The study, published Feb. 17 in JAMA Surgery, focuses on breast-conserving surgery, which involves removing the patient's cancerous tumor plus a margin around it of cancer-free breast tissue. It is considered an alternative to mastectomy, in which surgeons remove the entire breast.

The investigators examined data from 70,154 women who underwent breast- conserving surgery in New York State between 2003 and 2011, and found that there was, on average, a 30 percent risk of re-operation. The findings are alarming, the authors say, because of their implications for healthcare quality, cost, and patients' quality of life. While the exact number of women who undergo this surgery is unknown, an editorial published last summer in the New England Journal of Medicine estimated that 180,000 of the nearly 270,000 women who were diagnosed with breast cancer in the United States in 2015 underwent breast-conserving surgery.

"Our study shows that re-operation can be considered an epidemic in the United States," said Dr. Art Sedrakyan, a professor of healthcare policy and research and of healthcare policy and research in cardiothoracic surgery. "Surgeons try to conserve the breast, but it is both stressful and potentially risky if women have to come back for a second surgery. That is why it's so important to develop stronger guidelines that recommend exactly how much tissue to remove, rather than leaving it up to individual surgical judgments."

In this pioneering study, investigators noticed a decline in the number of breast-conserving surgery cases in New York State, peaking at more than 8,500 cases in 2004, to an average of 8,078 cases from 2011-13. Re-operation rates, averaging 30 percent over the nine-year period, declined from 38.5 percent from 2003-05 to 23.1 percent from 2011-13, though the reasons are unclear. While the decrease is a good start, there is more to do to ensure better health outcomes for more women.

"The overall occurrence of re-operation needs to come down," Dr. Sedrakyan said, adding that even the more recent 23 percent re-operation rate means that breast-conserving surgery has "high cost implications," adding as much as another $5,000 in costs per patient, and cumulatively more than $100 million annually on a national level.
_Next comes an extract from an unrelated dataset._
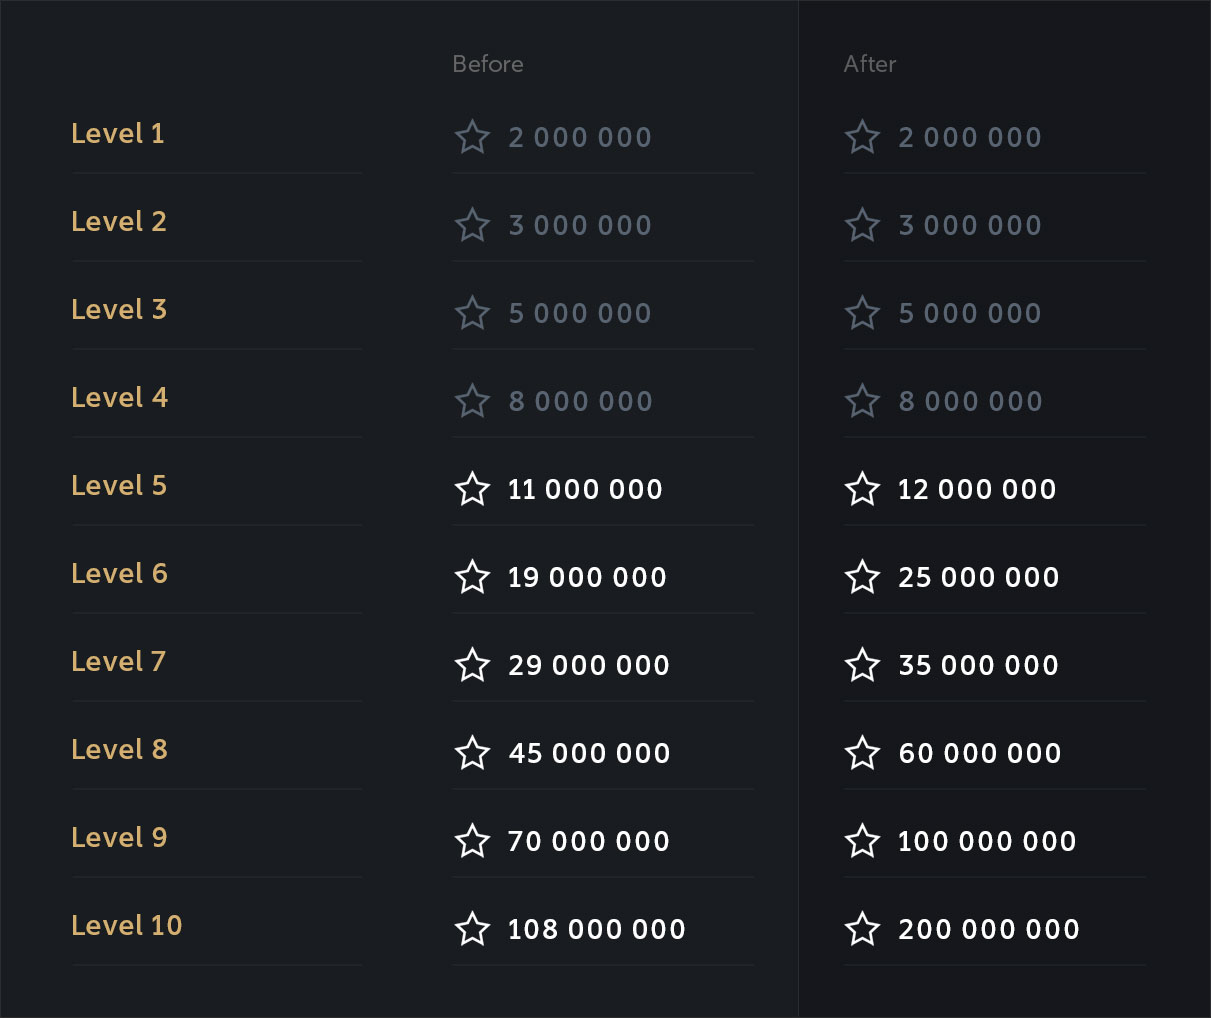The width and height of the screenshot is (1211, 1018).
Task: Click the Level 5 label
Action: pos(119,486)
He also noted that 82.7 percent of re-operations from 2011-13 were second instances of breast-conserving surgery, which carries a risk for a third surgery.
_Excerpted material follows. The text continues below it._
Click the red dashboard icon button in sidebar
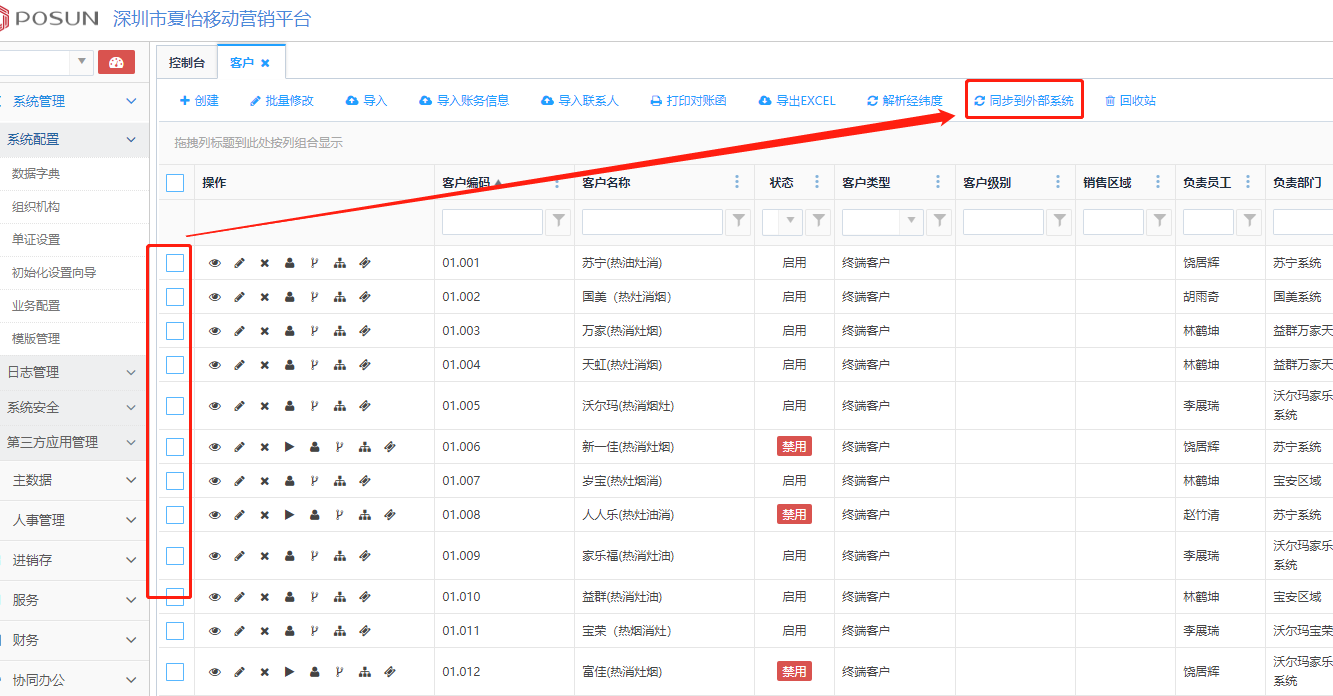 point(116,62)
The authors found significant variation in re-operation rates by surgeon. Surgeons averaged a 30.8 percent re-operation rate overall, but for 19 percent of the specialists, the re-operation rate was higher than 50 percent. Dr. Sedrakyan said that the results indicate that uniform guidelines and increased surgical training are needed to standardize the surgery.

Re-operation rates in the United States were found to be slightly higher than in the United Kingdom, which was subject of a similar study in 2010 in The BMJ and showed 20 percent re-operation rates of breast-conserving surgery.

"This is not just an American phenomenon," Dr. Sedrakyan said. "It's an international phenomenon, and the risk needs to be properly communicated with patients."